素朴なPOSTリクエストを行うフォームであれば、そのままSubmitするだけで勝手に付与されるのだけど、JavaScriptやPostmanなどのHTTPクライアントから送信する場合は自前でparamsに設定してやる必要がある。

ここで問題が

PostmanのParamsはvalueに+が含まれていた場合、スペースとして認識されてしまう。

# Railsのログ
Parameters: {"authenticity_token"=>"123 test=="}
Can't verify CSRF token authenticity.

解決策

+ではなく、%2Bとエンコードした状態で送信する必要がある。

Parameters: {"authenticity_token"=>"123+test=="}

なぜこうなる？

github.com

上記のIssueに書いてある通り。

In query params '+' needs to be encoded to %2B instead of %20 - This is the expected behavior as + has a special meaning of (space) in query params which needs to encoded as %20 (space).

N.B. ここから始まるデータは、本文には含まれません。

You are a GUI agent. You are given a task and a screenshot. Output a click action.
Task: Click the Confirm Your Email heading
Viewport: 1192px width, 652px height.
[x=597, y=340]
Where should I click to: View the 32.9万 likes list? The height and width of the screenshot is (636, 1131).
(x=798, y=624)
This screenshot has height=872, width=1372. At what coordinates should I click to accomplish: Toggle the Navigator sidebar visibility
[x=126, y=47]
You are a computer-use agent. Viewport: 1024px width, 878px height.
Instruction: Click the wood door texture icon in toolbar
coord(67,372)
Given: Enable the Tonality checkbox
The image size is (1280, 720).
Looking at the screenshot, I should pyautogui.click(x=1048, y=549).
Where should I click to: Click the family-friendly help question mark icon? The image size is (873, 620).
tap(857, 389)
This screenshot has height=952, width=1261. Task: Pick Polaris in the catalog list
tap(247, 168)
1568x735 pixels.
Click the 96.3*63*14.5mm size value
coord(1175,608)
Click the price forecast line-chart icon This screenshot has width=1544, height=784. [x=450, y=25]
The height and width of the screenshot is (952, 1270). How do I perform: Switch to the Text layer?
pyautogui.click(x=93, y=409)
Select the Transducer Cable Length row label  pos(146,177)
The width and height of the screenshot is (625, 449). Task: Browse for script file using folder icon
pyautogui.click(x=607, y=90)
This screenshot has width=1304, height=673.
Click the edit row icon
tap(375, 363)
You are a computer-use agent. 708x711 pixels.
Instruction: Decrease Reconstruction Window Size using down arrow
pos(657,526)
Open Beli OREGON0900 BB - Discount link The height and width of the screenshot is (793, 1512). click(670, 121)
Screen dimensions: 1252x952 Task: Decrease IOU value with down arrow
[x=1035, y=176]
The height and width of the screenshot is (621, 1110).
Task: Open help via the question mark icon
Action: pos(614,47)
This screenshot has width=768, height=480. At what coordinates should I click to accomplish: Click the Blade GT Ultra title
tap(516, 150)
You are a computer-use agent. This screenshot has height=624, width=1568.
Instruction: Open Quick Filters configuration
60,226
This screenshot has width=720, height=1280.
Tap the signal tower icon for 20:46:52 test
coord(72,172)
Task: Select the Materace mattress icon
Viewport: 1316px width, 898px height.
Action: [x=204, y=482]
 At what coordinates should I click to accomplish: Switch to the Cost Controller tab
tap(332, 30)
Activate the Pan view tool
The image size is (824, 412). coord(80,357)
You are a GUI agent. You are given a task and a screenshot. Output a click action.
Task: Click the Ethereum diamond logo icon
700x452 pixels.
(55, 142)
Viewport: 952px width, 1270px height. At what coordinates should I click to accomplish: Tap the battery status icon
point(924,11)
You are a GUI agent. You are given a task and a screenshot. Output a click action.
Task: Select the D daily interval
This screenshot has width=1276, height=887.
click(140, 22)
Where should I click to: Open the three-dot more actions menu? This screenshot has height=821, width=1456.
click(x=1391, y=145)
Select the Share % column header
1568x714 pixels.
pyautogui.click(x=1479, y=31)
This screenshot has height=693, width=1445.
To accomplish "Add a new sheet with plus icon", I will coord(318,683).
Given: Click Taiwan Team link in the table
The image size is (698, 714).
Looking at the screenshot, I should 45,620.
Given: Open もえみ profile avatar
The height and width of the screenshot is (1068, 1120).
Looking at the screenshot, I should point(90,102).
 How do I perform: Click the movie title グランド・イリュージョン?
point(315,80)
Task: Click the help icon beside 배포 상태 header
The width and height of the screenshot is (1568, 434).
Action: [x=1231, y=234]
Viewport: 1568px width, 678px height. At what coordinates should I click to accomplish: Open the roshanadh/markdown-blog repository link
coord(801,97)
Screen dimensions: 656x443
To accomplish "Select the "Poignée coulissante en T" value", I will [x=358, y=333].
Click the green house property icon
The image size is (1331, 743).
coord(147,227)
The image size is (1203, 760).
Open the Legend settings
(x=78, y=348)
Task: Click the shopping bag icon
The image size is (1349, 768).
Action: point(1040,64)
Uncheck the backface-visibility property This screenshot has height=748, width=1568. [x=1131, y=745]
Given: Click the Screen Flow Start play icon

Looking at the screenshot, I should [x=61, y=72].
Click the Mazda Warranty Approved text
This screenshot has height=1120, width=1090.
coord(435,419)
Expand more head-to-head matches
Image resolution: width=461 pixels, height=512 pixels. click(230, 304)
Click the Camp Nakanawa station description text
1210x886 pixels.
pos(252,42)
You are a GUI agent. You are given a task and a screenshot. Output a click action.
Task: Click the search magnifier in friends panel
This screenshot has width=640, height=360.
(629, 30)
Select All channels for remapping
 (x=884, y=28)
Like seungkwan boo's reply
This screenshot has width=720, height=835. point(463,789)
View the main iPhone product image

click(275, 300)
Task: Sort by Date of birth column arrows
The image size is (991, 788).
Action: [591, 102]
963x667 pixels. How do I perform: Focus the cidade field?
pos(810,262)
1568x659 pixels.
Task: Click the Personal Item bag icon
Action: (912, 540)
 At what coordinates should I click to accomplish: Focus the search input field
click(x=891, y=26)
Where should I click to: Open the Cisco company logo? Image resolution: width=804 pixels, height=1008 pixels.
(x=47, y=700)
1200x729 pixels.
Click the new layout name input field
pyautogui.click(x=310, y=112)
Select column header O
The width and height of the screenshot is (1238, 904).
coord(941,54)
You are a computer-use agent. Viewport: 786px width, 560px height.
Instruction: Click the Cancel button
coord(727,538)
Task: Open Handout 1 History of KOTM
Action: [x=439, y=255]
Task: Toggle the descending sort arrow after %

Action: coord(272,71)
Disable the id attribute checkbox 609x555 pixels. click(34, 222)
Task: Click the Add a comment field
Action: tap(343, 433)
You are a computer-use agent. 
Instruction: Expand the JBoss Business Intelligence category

クエリパラメータに含まれる+は%2Bではなく%20にエンコードされる。これはPostman側で想定している挙動らしい。

なぜかというと、HTMLの仕様の 17.13.4 Form content typesにこんな記述がある。

www.w3.org

application/x-www-form-urlencoded
This is the default content type. Forms submitted with this content type must be encoded as follows:

Control names and values are escaped. Space characters are replaced by +, and then reserved characters are escaped as described in [RFC1738], section 2.2: Non-alphanumeric characters are replaced by %HH, a percent sign and two hexadecimal digits representing the ASCII code of the character. Line breaks are represented as "CR LF" pairs (i.e., `%0D%0A').

どうやら、クエリパラメータに含まれているスペースは+に置換されるらしい。で、クエリパラメータの+はスペースを表すので、パラメータに+が含まれた文字列を指定するとこのような結果となる。

おわりに

Postmanで+をちゃんと送りたいだけの小ネタ記事だったはずなんだけど、クエリパラメータとかHTMLの仕様とか調べてたら意外と時間かかった...。